Dr. Hermilon Correa, médico com mais de 20 mil partos, recebe o quadro homenagem. Ele foi entregue pelo presidente do Conselho do Cajubá, Antonio Dela Torre, e pela musicista Cora Pavan Capparelli. Os lançamentos de edições do Almanaque Uberlândia de Ontem e Sempre têm se transformado em momentos de raro congraçamento dos mais diferentes segmentos da nossa sociedade. Artistas, empresários, publicitários, jornalistas sempre se fazem presente, prestigiando estes eventos. Duas homenagens marcaram a noite de 21 de março na entrega da edição número 12 nas instalações do Cajubá Country Clube. “Cumprimento o jornalista Celso Machado, que teve a iniciativa genial de homenagear o idealizador do Cajubá, Aloysio Moreira da Costa, que deu vida a este clube. Quanto à minha, tenho recebido inúmeras homenagens pela generosidade de amigos. Mas, esta aqui considero especial. E marcou um dos momentos mais felizes que tive”, disse o homenageado Hermilon Correa, fundador do clube e um dos mais expressivos médicos uberlandenses. “Quero agradecer esta homenagem que hoje recebo. Vou guardá-la com muito carinho e respeito”, afirmou o idealizador e responsável pela construção do Cajubá, Aloysio Moreira da Costa.

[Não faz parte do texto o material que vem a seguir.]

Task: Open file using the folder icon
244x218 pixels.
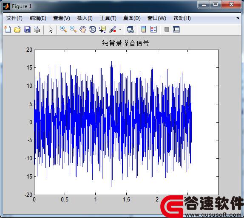Action: click(17, 29)
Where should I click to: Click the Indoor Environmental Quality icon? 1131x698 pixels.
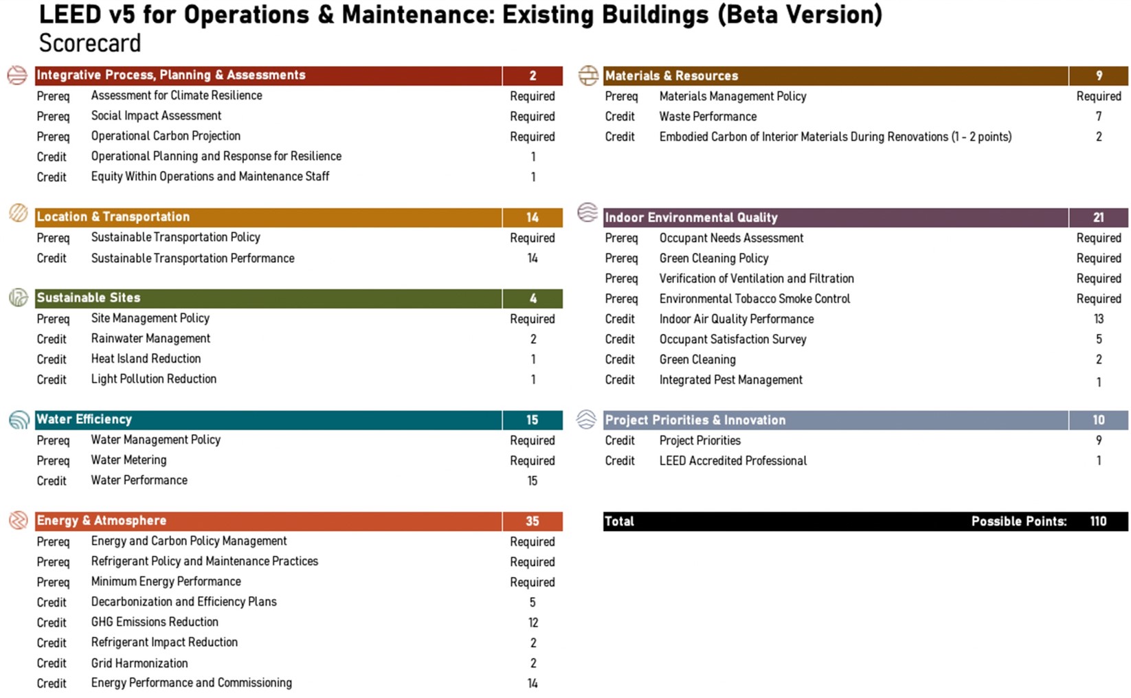[587, 212]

Pedro Eduardo e Taisa ferreira Machado foram ótimos anfitriões na noite de lançamento da edição número 12.

Aloysio Moreira da Costa, criador do Cajubá, recebendo a homenagem. Ao seu lado direito, um dos companheiros nesta missão Ricardo Santos e, à esquerda, dr. Luiz Alberto Garcia e o presidente Paulo Roberto Franco. Premiação, Rosilei Ferreira Machado, diretora da Close, recebendo das mãos do vice-reitor da UFU, Orlando César Mantese, o diploma da premiação “Mulheres que fazem história promovido pela Aciub Mulher. Ela foi o destaque em 2017 na categoria “História”.